Environment configuration

NOTE: The .env file needs to be placed in the directory from which you launch the notebooks

To load data from the Mascope database, you will need to configure the URL as well as a personal access token.

  1. In the source code directory, copy .env.example to a new file named .env in the same location.
  2. Generate and copy a Jupyter Notebooks access token in your Mascope account management.
  3. Replace placeholders in the .env file with the URL of your Mascope instance and your personal access token:
MASCOPE_ACCESS_TOKEN=p3R5oN4l4cC35s70Ken
MASCOPE_URL="https://org.mascope.app"

Note: The .env file is gitignored to prevent accidental commit of personal access tokens. Never commit your actual token to the repository.

📚 Modules

The repository is structured into modules as follows:

mascope-jupyter-widgets/      Repository root
  mascope-jupyter-widgets/      Package directory
    binning/                      Dataset binning module
    click_event_handler/          Attach callbacks to figure click events
    filtering/                    Dataset filtering module
    mascope_data/                 Data loading module
    mass_defect/                  Mass defect analysis module
    sample_timeseries/            Sample peak timeseries analysis module
    spectrum/                     Spectrum analysis module
    timeseries/                   Timeseries analysis module
    logging_config.py             Logger configuration
    plot_tools.py                 Reusable plot utilities
    widgets_config.py             Global widget configuration

binning/

Module providing tools to bin data to mz-groups.

Names exported to package namespace:

  • BinningWidget

    Interactive notebook widget to bin peaks of the dataset samples to mz-groups. It provides different methods and vizualisations for the binning analyze.

click_event_handler/

Module providing tools to bin data to mz-groups.

Names exported to package namespace:

  • click_event_callbacks

    Functions which can be attached as callbacks to figure click events.

  • ClickEventHandler

    Class to be attached to a widget, providing the click event handling. Takes the desired callback function (from click_event_callbacks) as an argument.

filtering/

Module providing tools to select a subset of the loaded dataset based on various filtering criteria.

Names exported to package namespace:

  • FilteringWidget

    Interactive notebook widget to filter a subset of the data currently loaded into MascopeDataWrapper. With the filters applied, all the data propertites exposed by MascopeDataWrapper return the filtered data.

mascope_data/

Module providing tools to load and interface with Mascope data.

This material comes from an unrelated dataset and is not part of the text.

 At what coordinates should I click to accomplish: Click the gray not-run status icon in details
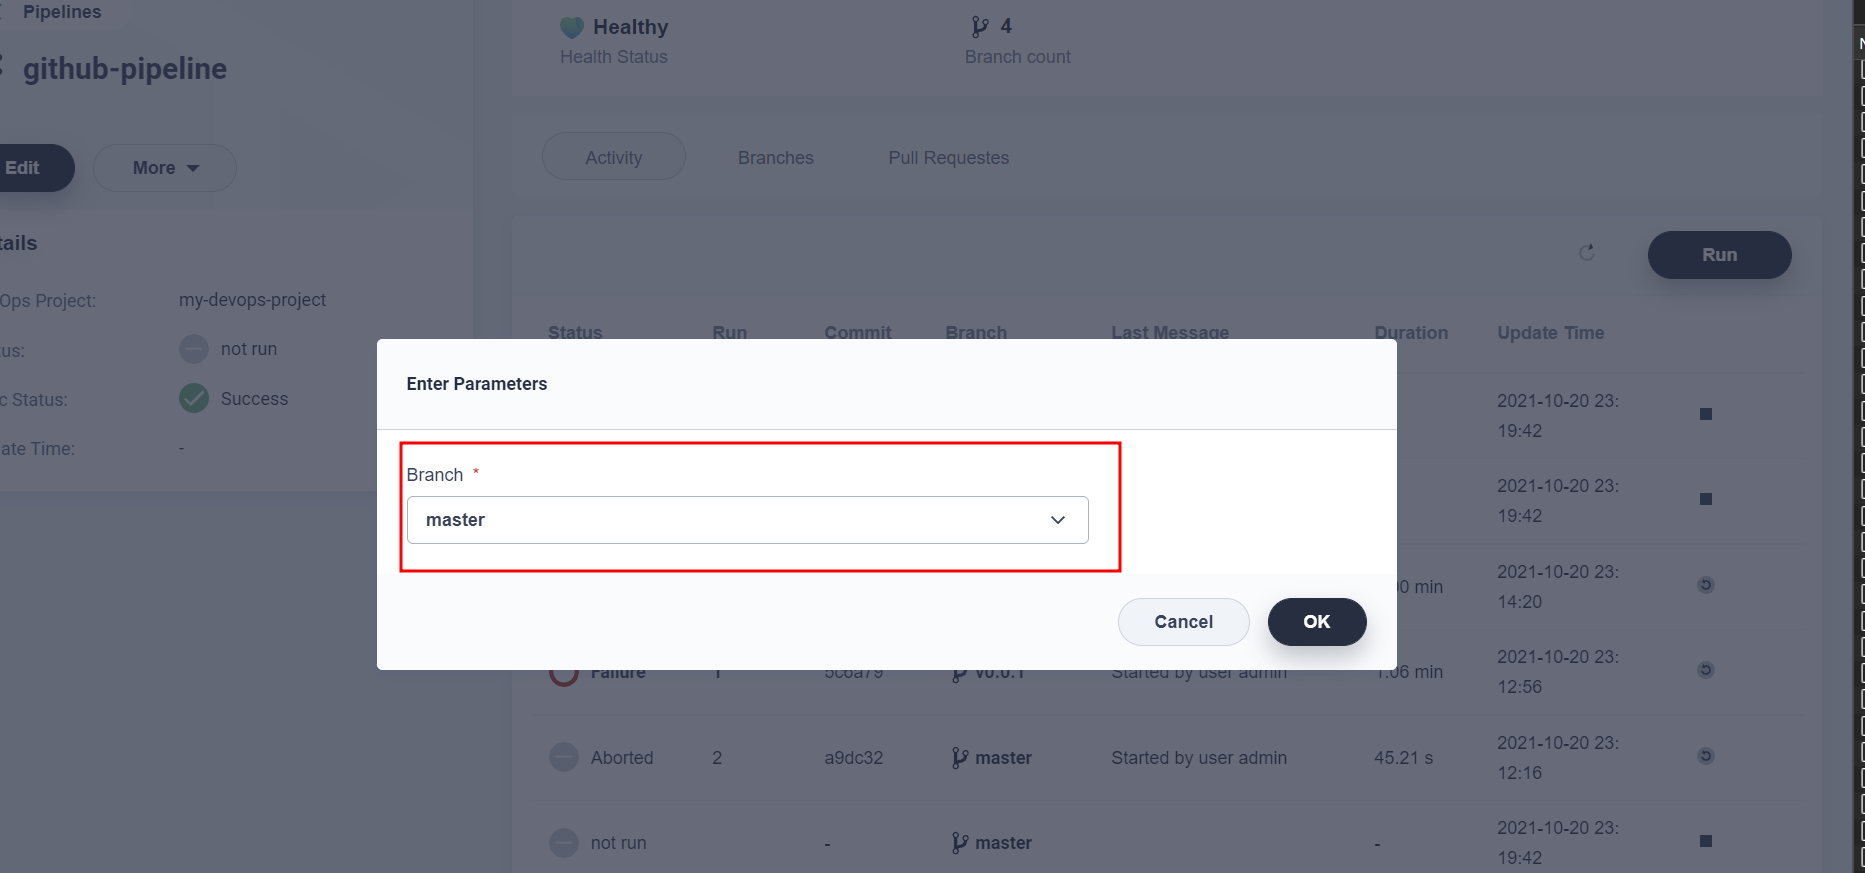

Names exported to package namespace:

  • MascopeDataBrowser

    Interactive notebook widget to browse and load data from Mascope server.

  • MascopeDataWrapper

    A class providing a standardized interface to the data loaded from Mascope, consisting of various pandas dataframes exposed as class properties. An instance of the data wrapper is used as the input to analysis modules.

mass_defect/

Module providing tools to perform mass defect analysis on the loaded dataset.

Names exported to package namespace:

  • MassDefectWidget

    Interactive notebook widget to visualize the dataset based on mass defect, providing various ways of scaling and normalization.

sample_timeseries/

Module providing tools to perform sample peak timeseries analysis on the loaded dataset.

Names exported to package namespace:

  • SampleTimeSeriesWidget

    Interactive notebook widget to visualize the dataset sample peak timeseries.

spectrum/

Module providing tools to perform spectrum analysis on the loaded dataset.

Names exported to package namespace:

  • SpectrumWidget

    Interactive notebook widget to visualize the dataset spectrums.

timeseries/

Module providing tools to perform timeseries analysis on the loaded dataset.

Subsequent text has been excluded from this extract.